Stop making credit decisions on 60-day-old statements.

Traditional financial statements show where a business was. Finteligence reports show where it is. For underwriting, covenant monitoring, and credit risk management, the difference is material.

60–90 days
Average age of statements used in traditional underwriting
100%
Of Finteligence reports produced by the borrower's existing advisory firm
Real-time
Operating data available through Finteligence continuous reporting

Report Integrity

Fraud risk is minimal by design.

Finteligence reports are not self-reported documents. They are only available to businesses that are active Finteligence customers — onboarded and managed through a vetted financial advisory firm partner. The borrower cannot produce a Finteligence report independently. The advisory firm controls access.

Advisor-controlled access

Reports are produced and delivered through the borrower's CPA or CFO firm. The borrower has no ability to generate or alter them independently.

Vetted client base

Every Finteligence customer is an active advisory client. There is no anonymous or self-service access to the reporting platform.

Continuous, not point-in-time

Because reporting is ongoing, a lender can request the most recent data at any time — not a document prepared specifically for the loan application.

By the time you read a statement, the business has already changed.

A business that looked healthy in a 90-day-old statement may have experienced significant changes in vendor relationships, cash flow patterns, or expense controls in the weeks since.

Traditional underwriting can't see that. Covenant monitoring based on quarterly statements can't see it either.

"You're reviewing a photograph of a business that no longer exists exactly as pictured."

Finteligence reports give you current operating data — structured, continuous, and produced by the advisory firm that already manages the client relationship.

Current operating reality — not historical reconstruction.

Ongoing monitoring between reporting periods

Continuous visibility means you're not waiting for a quarterly covenant review to know if something has changed. You can see it as it develops.

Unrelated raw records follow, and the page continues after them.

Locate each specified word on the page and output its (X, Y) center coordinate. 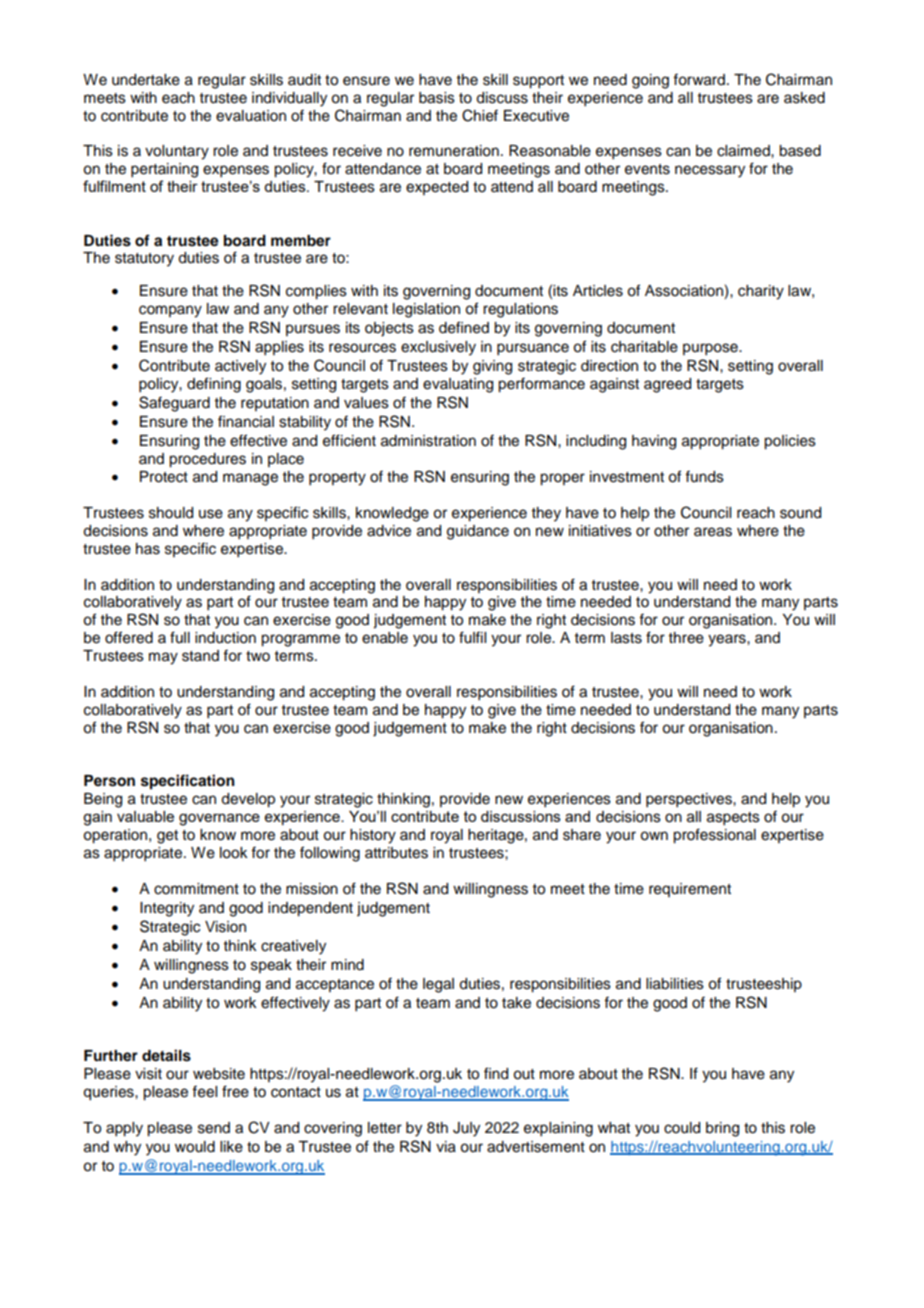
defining (214, 385)
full (180, 637)
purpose (711, 349)
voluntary (177, 152)
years (728, 640)
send (214, 1128)
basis (437, 98)
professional (714, 836)
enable (385, 638)
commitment (196, 889)
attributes (396, 853)
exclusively (438, 348)
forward (699, 79)
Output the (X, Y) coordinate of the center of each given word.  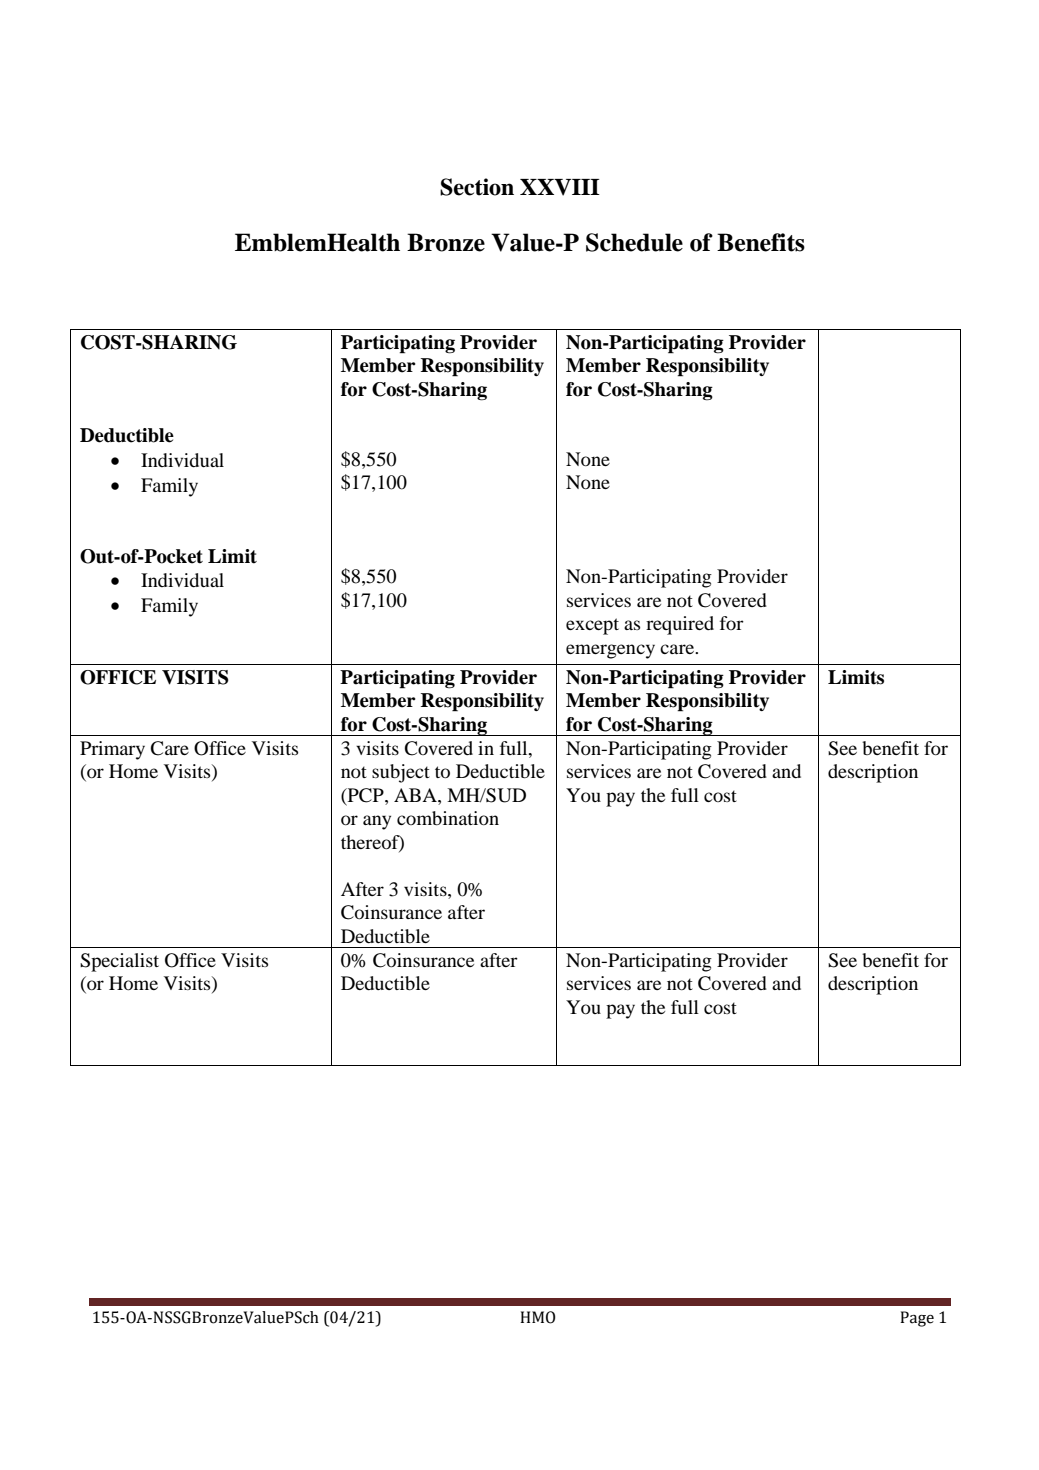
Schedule (634, 242)
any (377, 822)
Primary (112, 750)
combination (448, 818)
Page (917, 1319)
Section (477, 187)
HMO (537, 1317)
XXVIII (560, 187)
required (680, 625)
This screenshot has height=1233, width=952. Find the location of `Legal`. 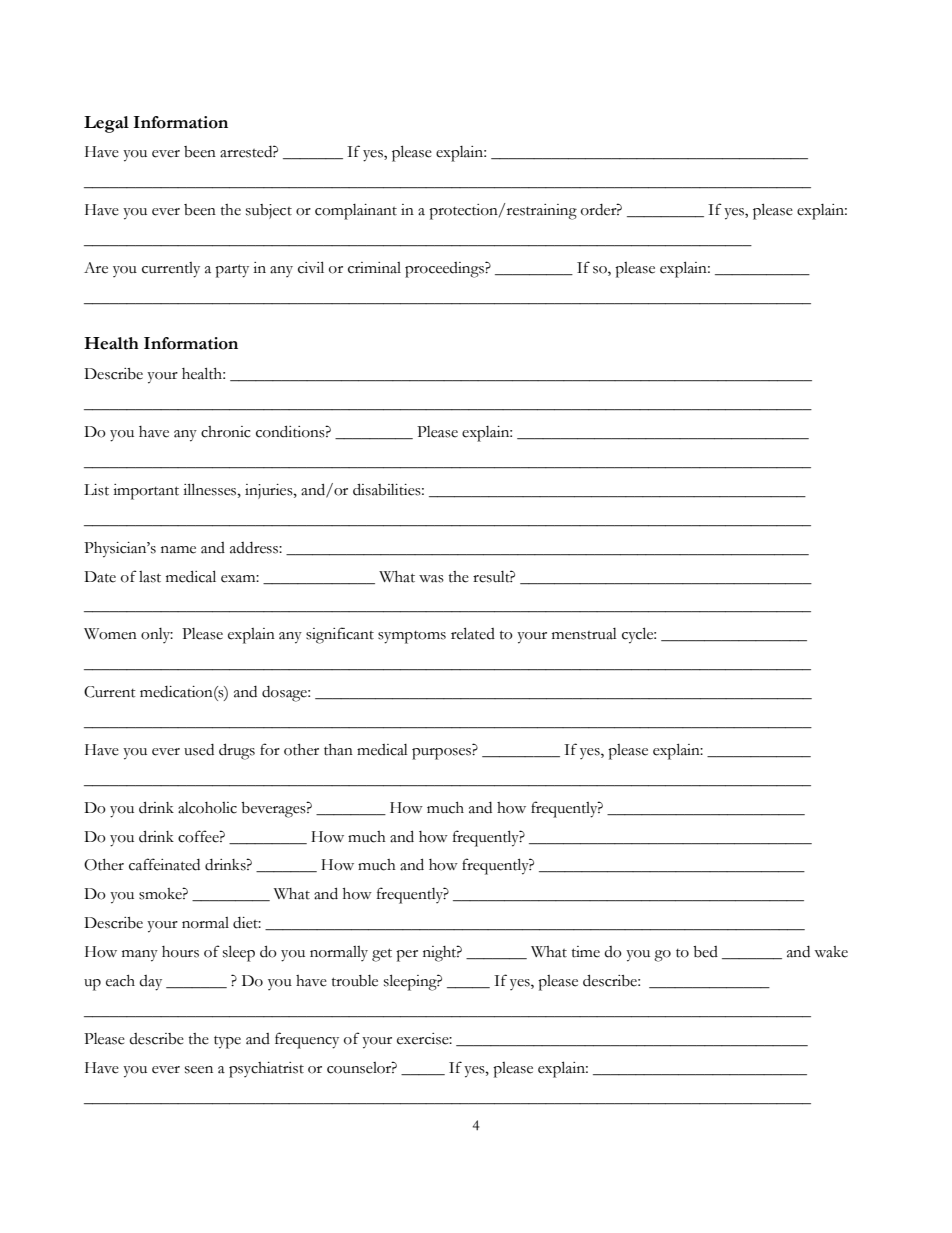

Legal is located at coordinates (106, 124).
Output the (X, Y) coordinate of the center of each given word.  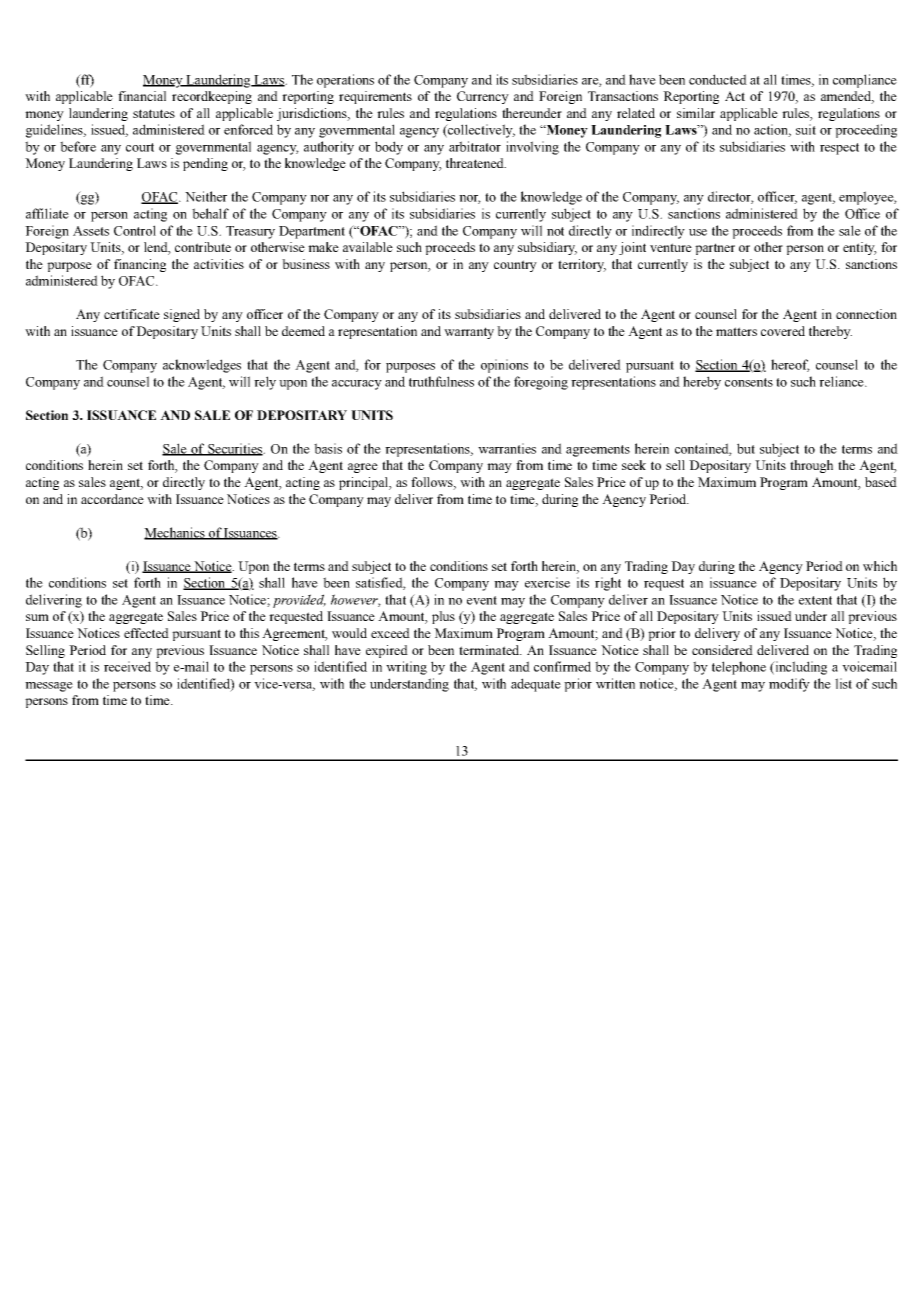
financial (142, 96)
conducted (718, 79)
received (127, 666)
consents (749, 382)
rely (265, 383)
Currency (483, 97)
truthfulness (441, 381)
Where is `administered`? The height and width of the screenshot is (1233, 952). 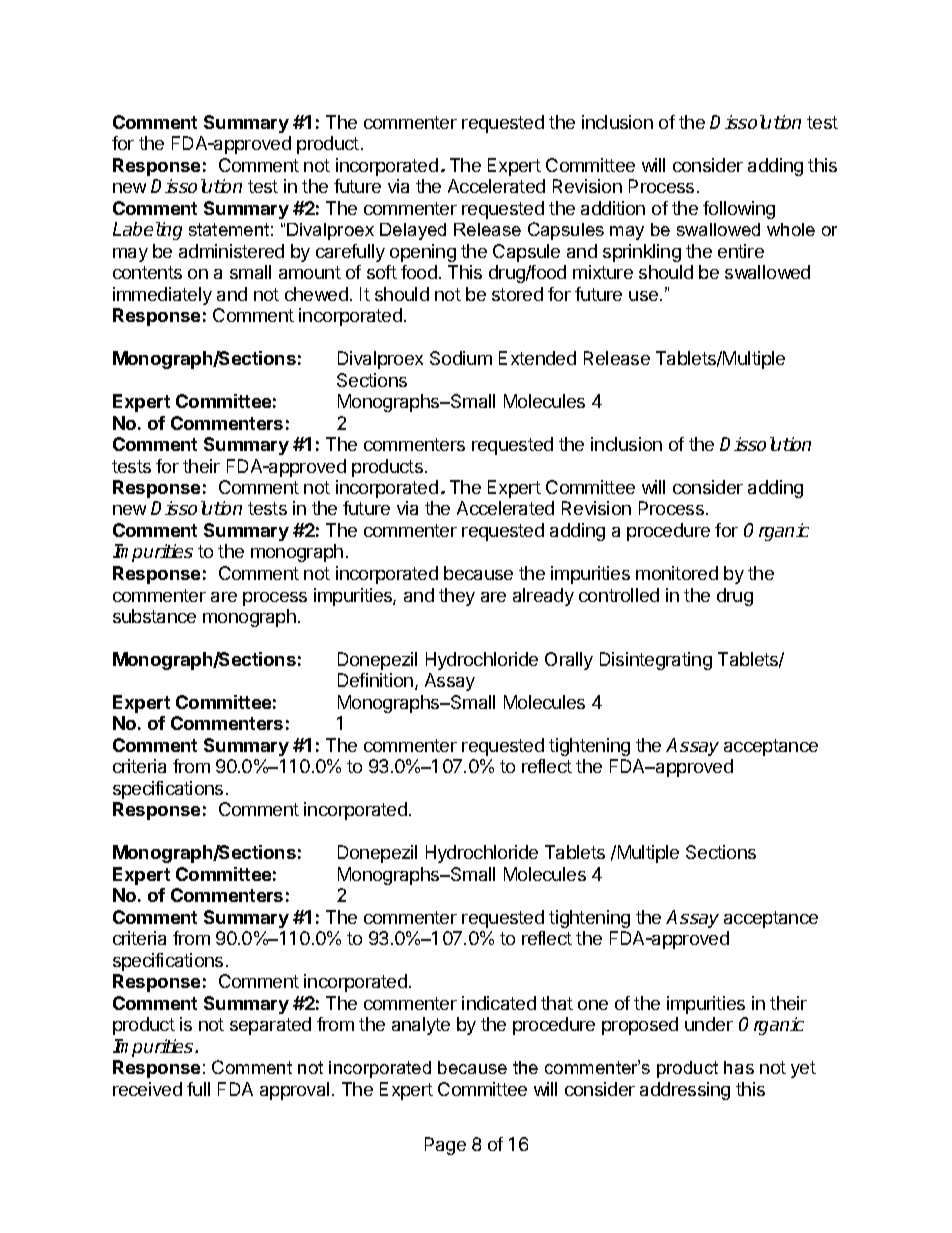
administered is located at coordinates (231, 251).
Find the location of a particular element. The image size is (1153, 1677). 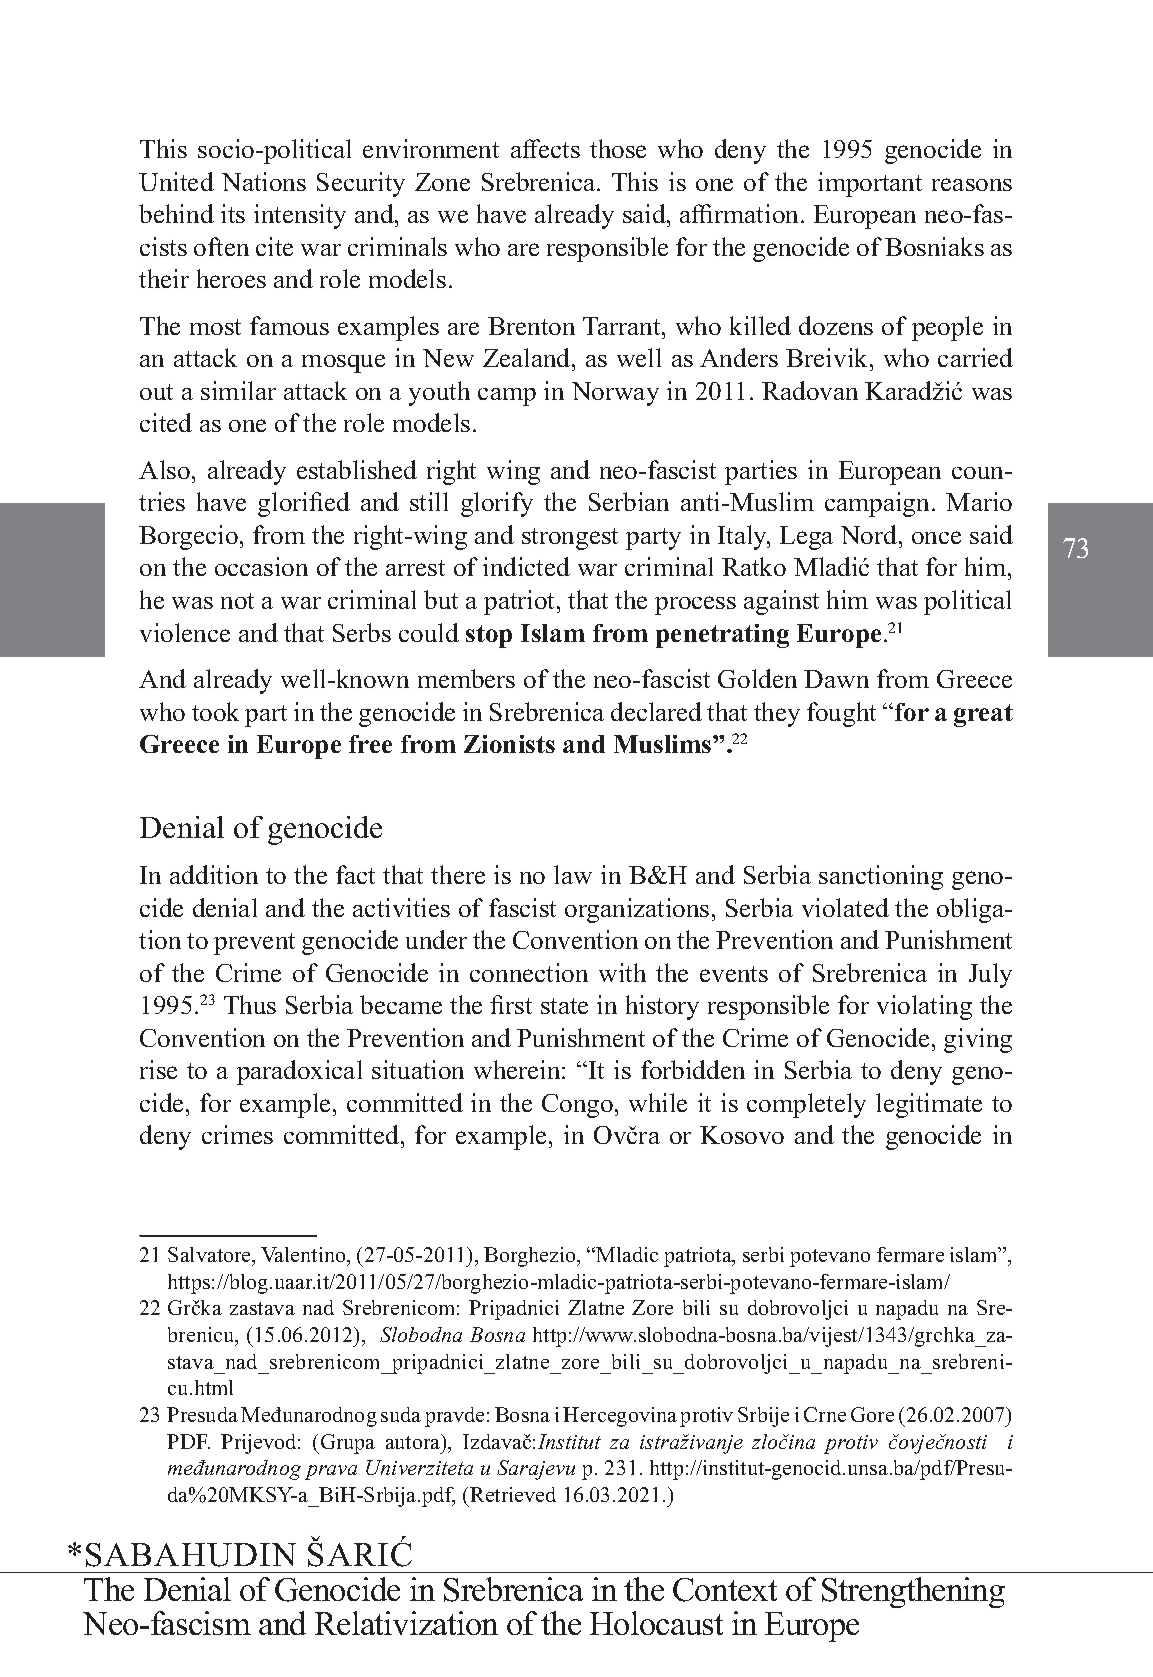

Early detection of irregular transactions

Finteligence surfaces anomalies — duplicate charges, unauthorized spend, vendor drift — before they become material credit events. Early detection is early intervention.

Cleaner conversations with borrowers

Ask for the last 14 days of operating data, not a 60-day-old statement. The conversation changes when both parties are looking at current information.

Traditional statements show history. Finteligence shows current operating reality.

Continuous reporting supports faster covenant monitoring and early risk detection.

Improves clarity on cashflow consistency and expense controls.

Two paths to continuous reporting from your borrowers.

1

Ask borrowers who already use Finteligence

If a borrower's advisory firm is already a Finteligence partner, reports can be shared directly with you as part of the lending relationship.

2

Refer borrowers to a Finteligence advisory partner

If a borrower doesn't have a Finteligence-enabled advisor, we can refer them to a featured partner firm. The advisory relationship is established first; reporting follows.